イーサリアムの開発はこのために進められてきたともいえるため、歴史的瞬間の到来が間近といえます。
しかしここで、仮想通貨独自の問題が発生しようとしています。
イーサリアムのブロックチェーンをマイニングしているマイナーが、アップグレード後もPowのチェーンの採掘を続ける可能性があります。それにより、PoWとPoSをそれぞれ採用した2種類のイーサリアムが誕生する可能性があるのです。
実際に、The DAO事件でハードフォークした後に、イーサリアムはイーサリアムとイーサリアムクラシック(ETC)のふたつに分かれました。
ただ、取引所がPoWのイーサリアムを取り扱わなければ、ほぼ無価値といえるでしょう。
現時点において、BitMEXやPoloniexはETHPoW先物の提供を開始。価格は約60ドルほどで推移しています。
ハードフォークのタイミングに合わせて現物のイーサリアムを買い、先物でETHPoWを売れば、価格変動を気にせず、ほぼノーリスクでイーサリアムPoWを得られることもできます。
一方で、バイナンスやFTX、OKXなどの大手取引所での取り扱いは決まっておらず、取り扱いは今後の状況を踏まえて決断するとリリースを出しています。
国内では、22日にbitFlyerが、マージに関する対応方針を発表。ETHPoWトークン現物での付与、取り扱い、または価値相当額の現金の交付を検討していることが分かりました。
イーサリアムPoWは最終的に無価値に
国内の複数の交換業者を経て、仮想通貨のファンドマネージャーを務めるS氏に今回の件について意見を求めたところ、ハードフォークで誕生するイーサリアムPoW にほぼ価値はないと考えているようです。

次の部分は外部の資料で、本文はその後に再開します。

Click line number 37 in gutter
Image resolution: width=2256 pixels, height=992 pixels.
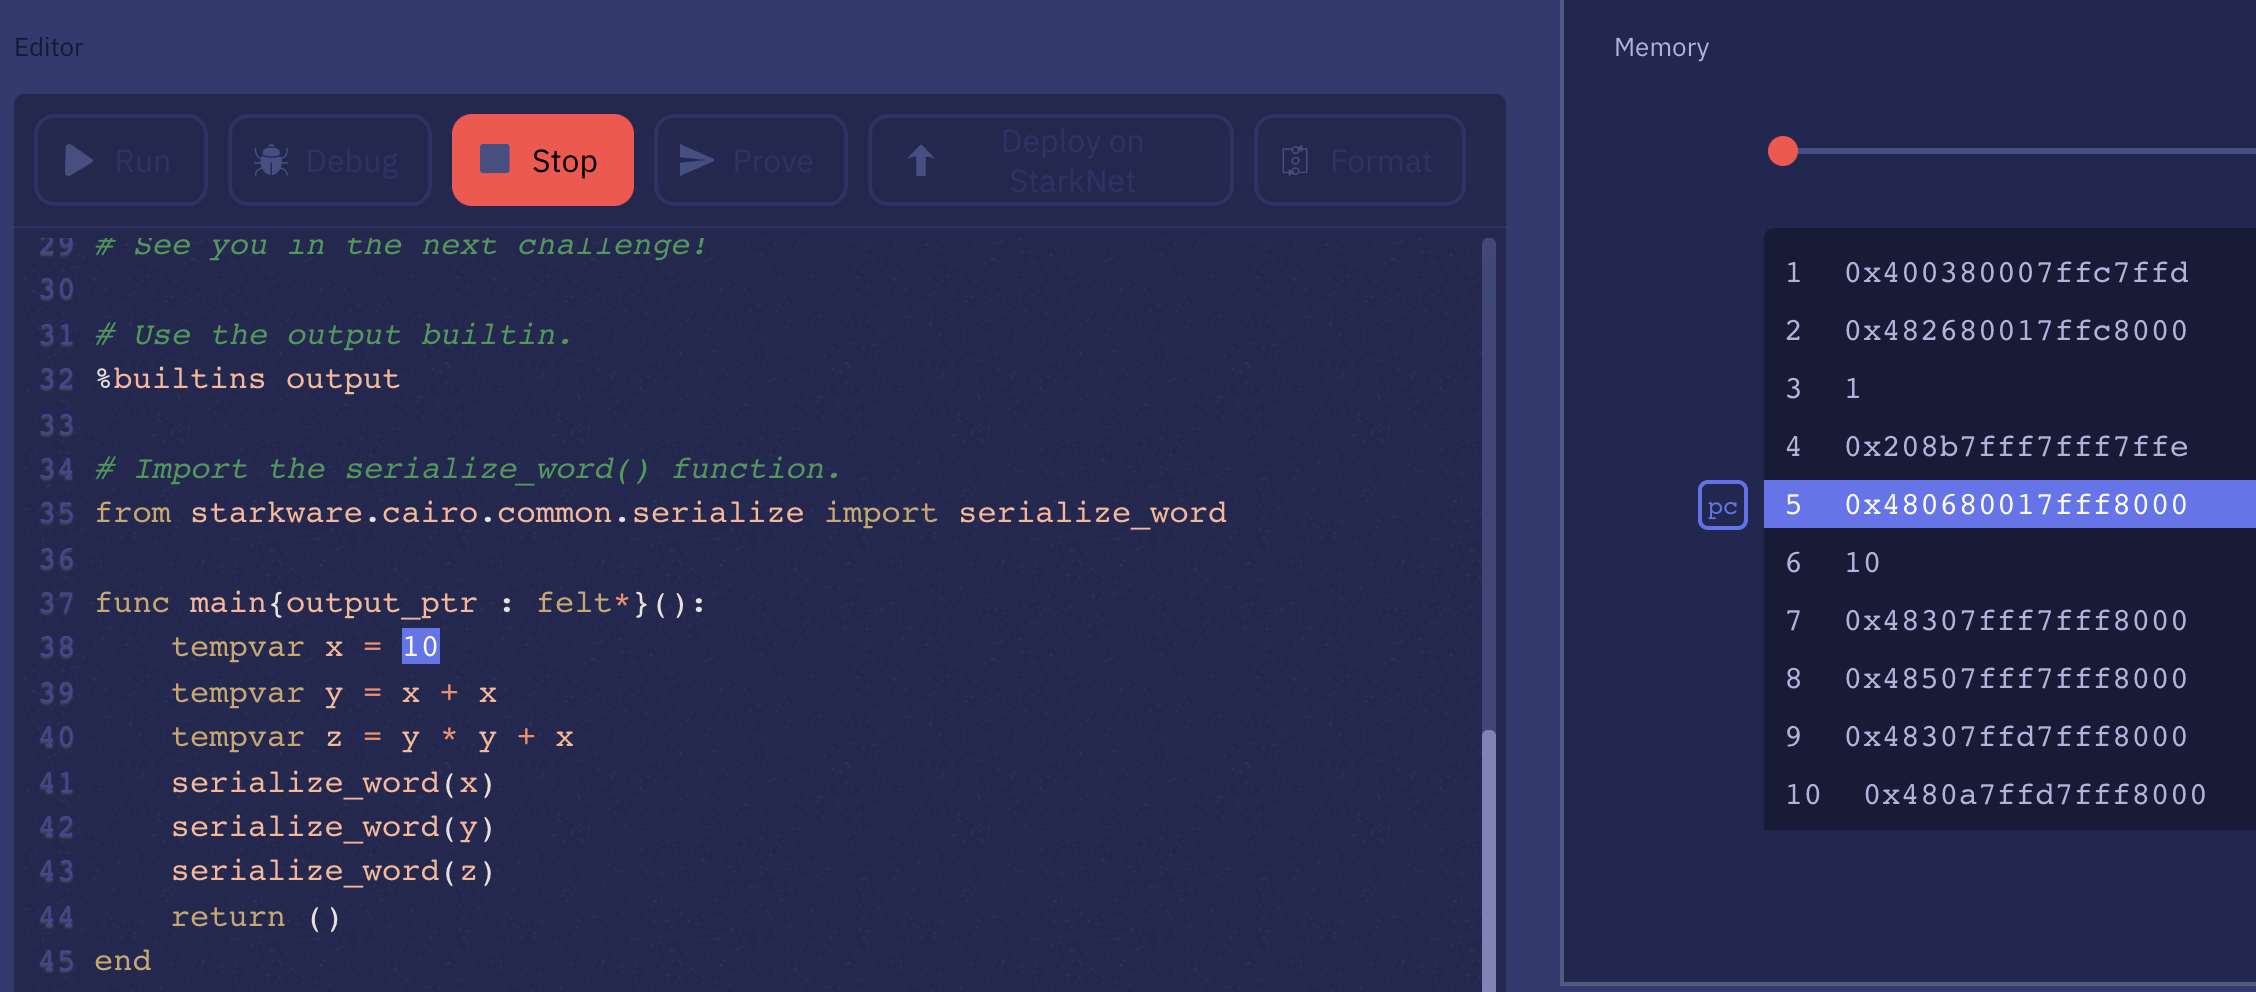point(57,604)
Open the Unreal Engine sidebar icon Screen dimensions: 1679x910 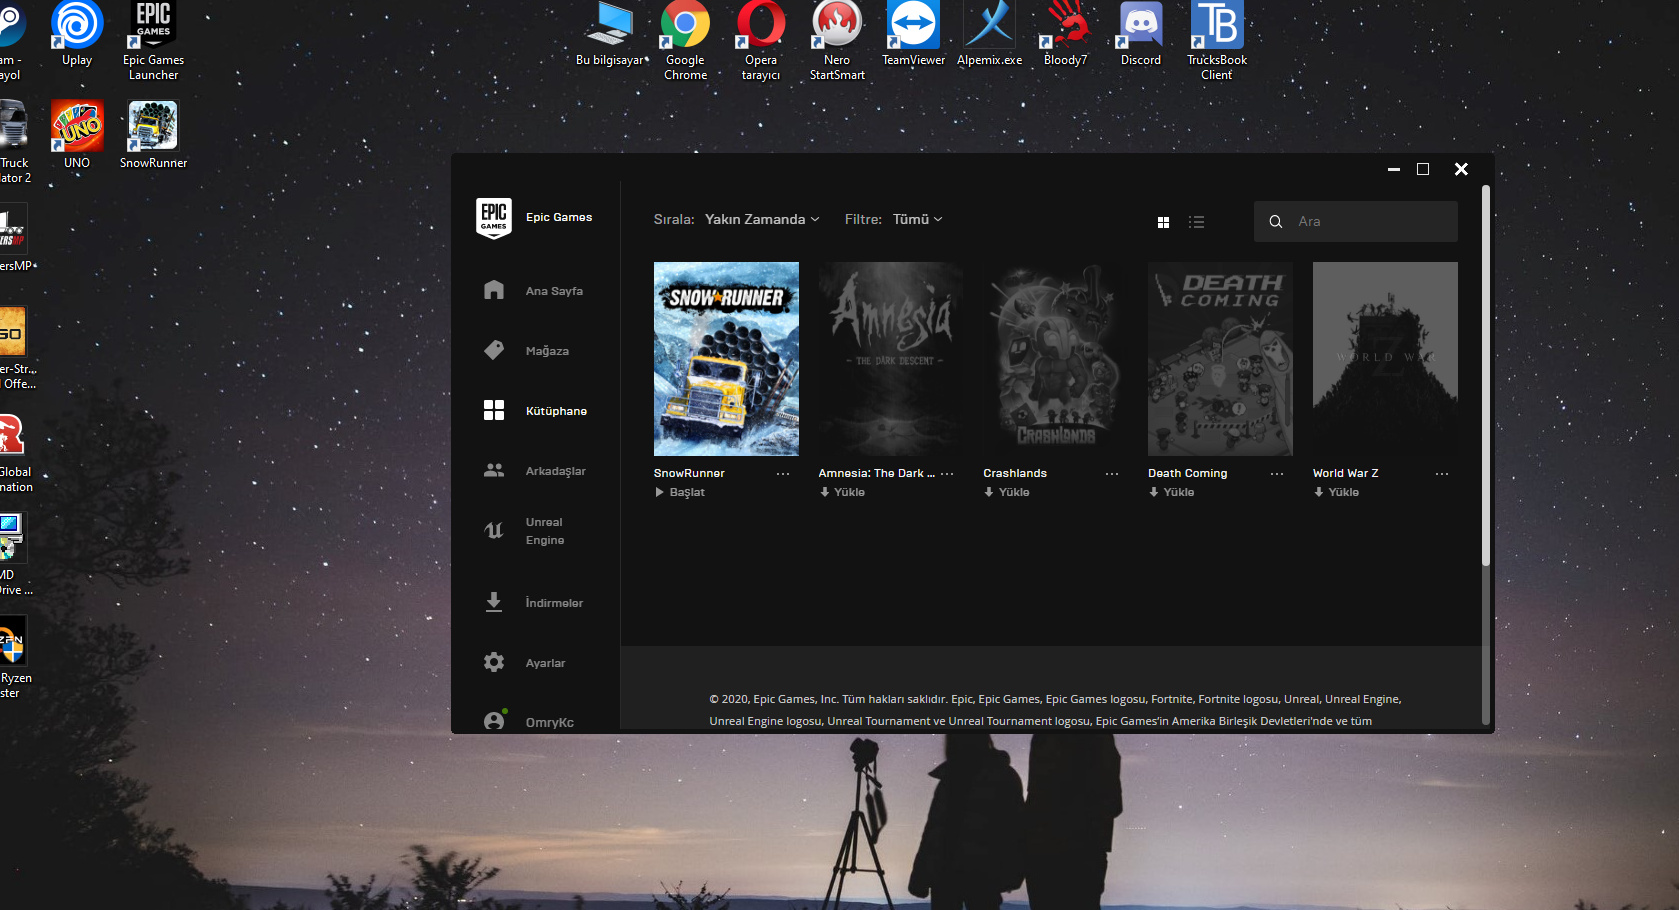[494, 531]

「そもそも、イーサリアムPoWについて気にしている多くは日本人。海外では注目度は大して高くありません。そのため、上場の瞬間に急落した後、小さな急騰を挟みながら最終的にはほぼ無価値になるだろう」と語りました。
一部の小さな取引所で取り扱われる可能性があるものの、そういった取引所は身分証明書の流出も多く、わざわざKYC(本人確認)して取引するほどの価値はないとのことです。
同じく、国内の交換業者ディーラーを経て個人投資家として活躍するN氏は、「まずはイーサリアムのアップデートが予定通り迎えることが重要。無事に通過すると、30万円台の可能性も高いのではないか」と上目線である見解を示しました。

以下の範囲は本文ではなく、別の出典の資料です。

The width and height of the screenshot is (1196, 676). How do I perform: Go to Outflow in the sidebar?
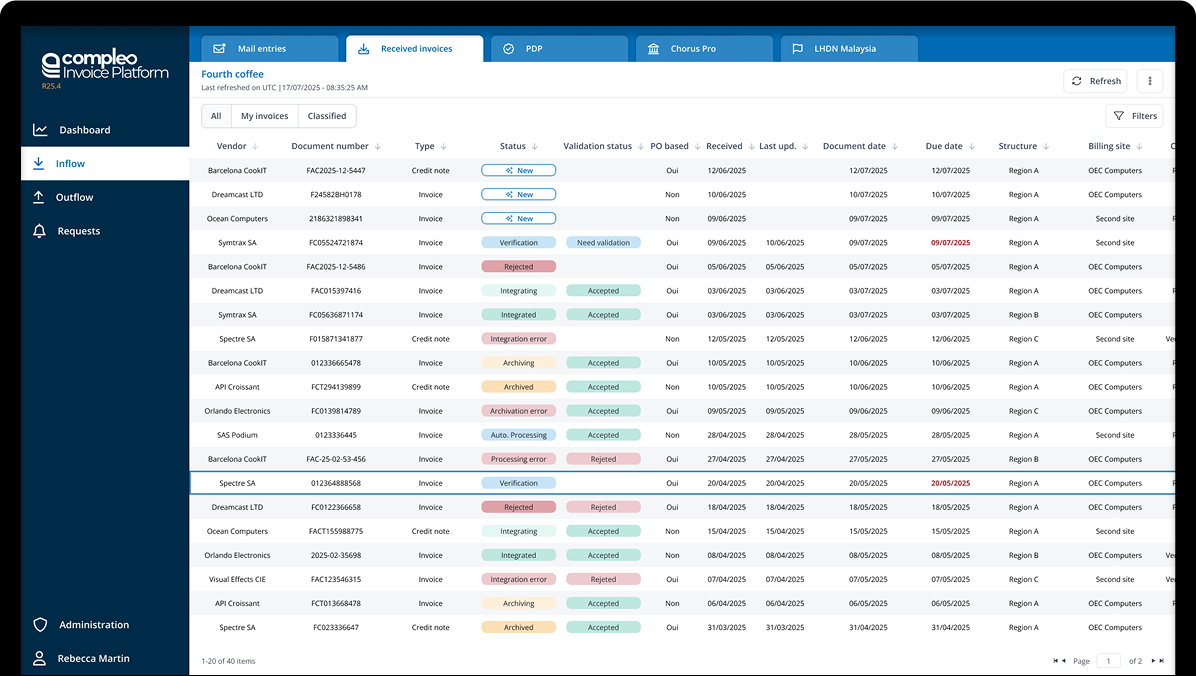[x=74, y=197]
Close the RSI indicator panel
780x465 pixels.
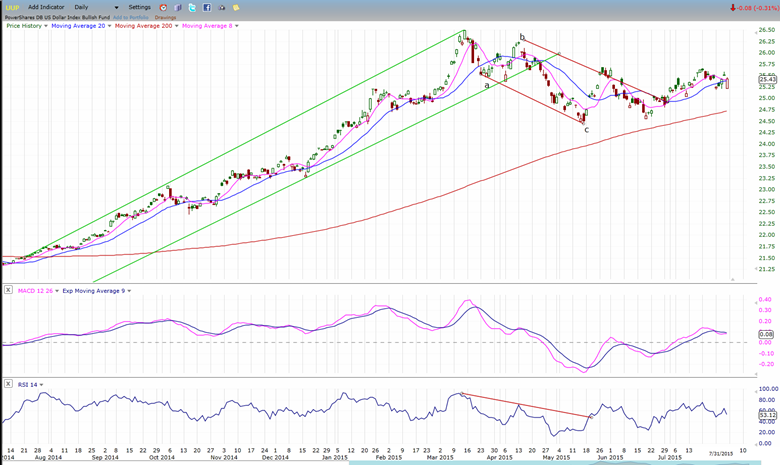click(x=9, y=384)
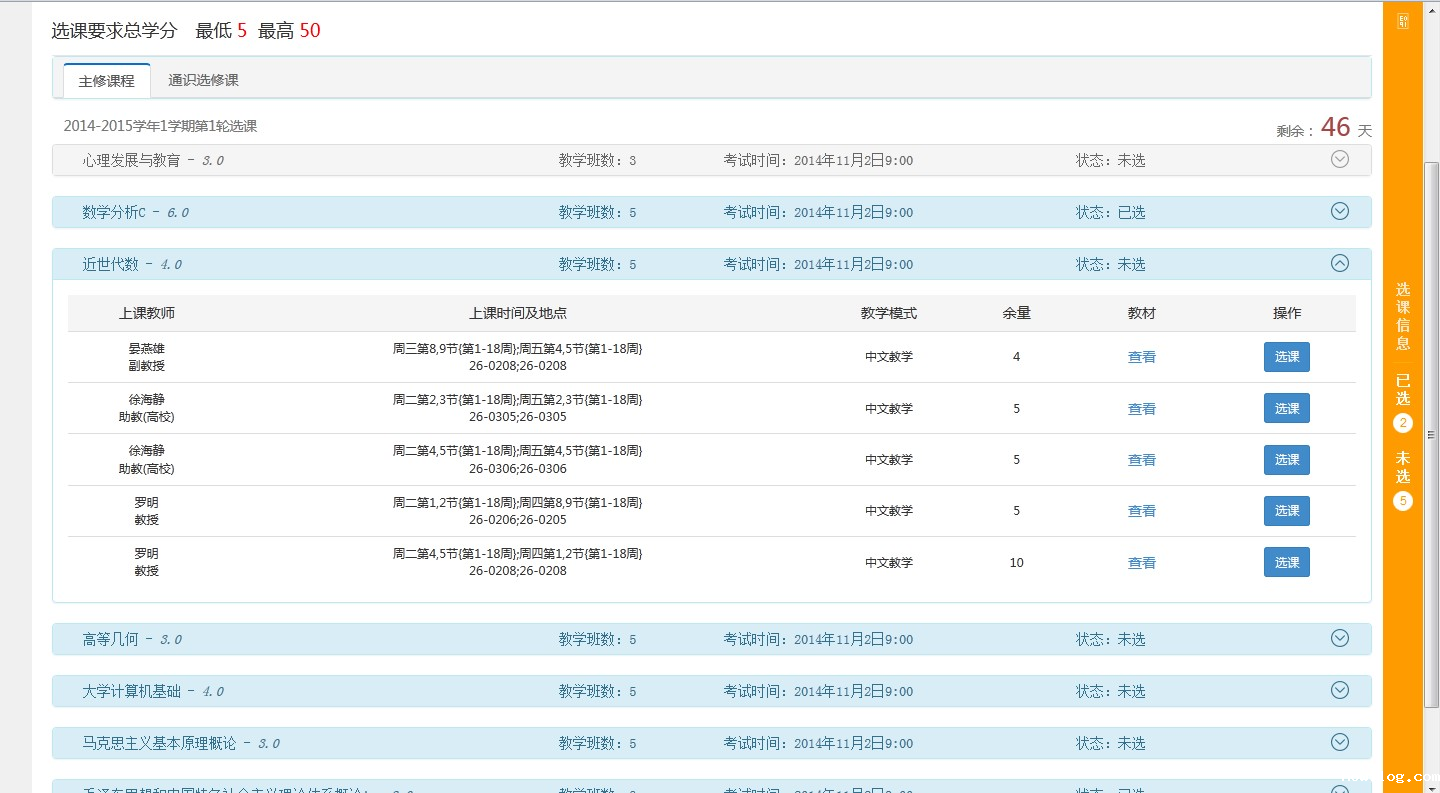This screenshot has height=793, width=1440.
Task: View textbook 查看 for 晏燕雄's class
Action: pyautogui.click(x=1141, y=357)
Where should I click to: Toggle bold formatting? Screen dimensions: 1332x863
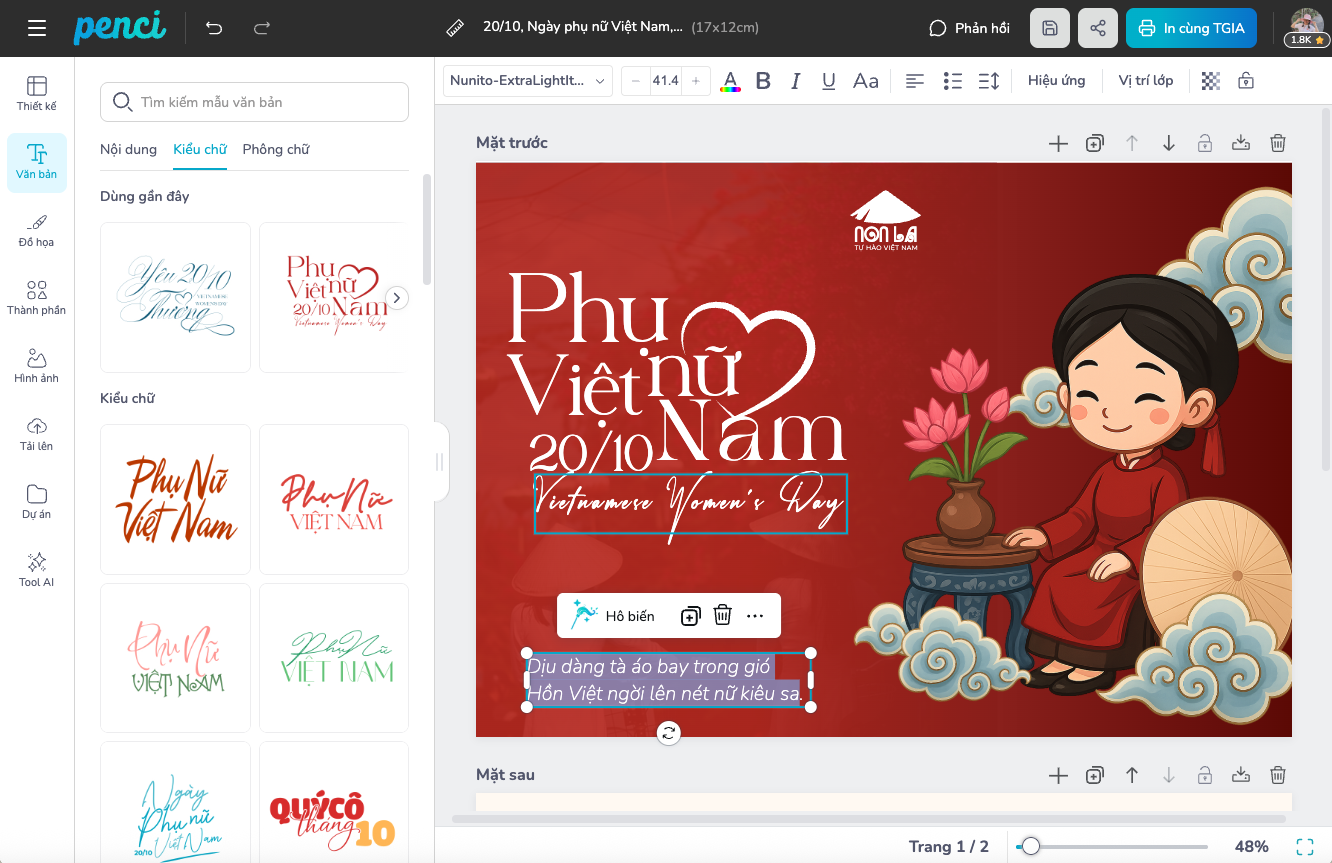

昨年のイーサリアムのアップデートでは、日程が決まってから大きく上昇。ハードフォーク後に、バーンされるETHが多かったことから、35万円台から43万円までさらに上昇しました。
楽天ウォレットのシニアアナリスト松田康生氏によると『ビットコインの本格上昇は10月頃』と見込んでいることから、無事にイーサリアムのアップデートが通過すると、仮想通貨の冬が明けるのかもしれません。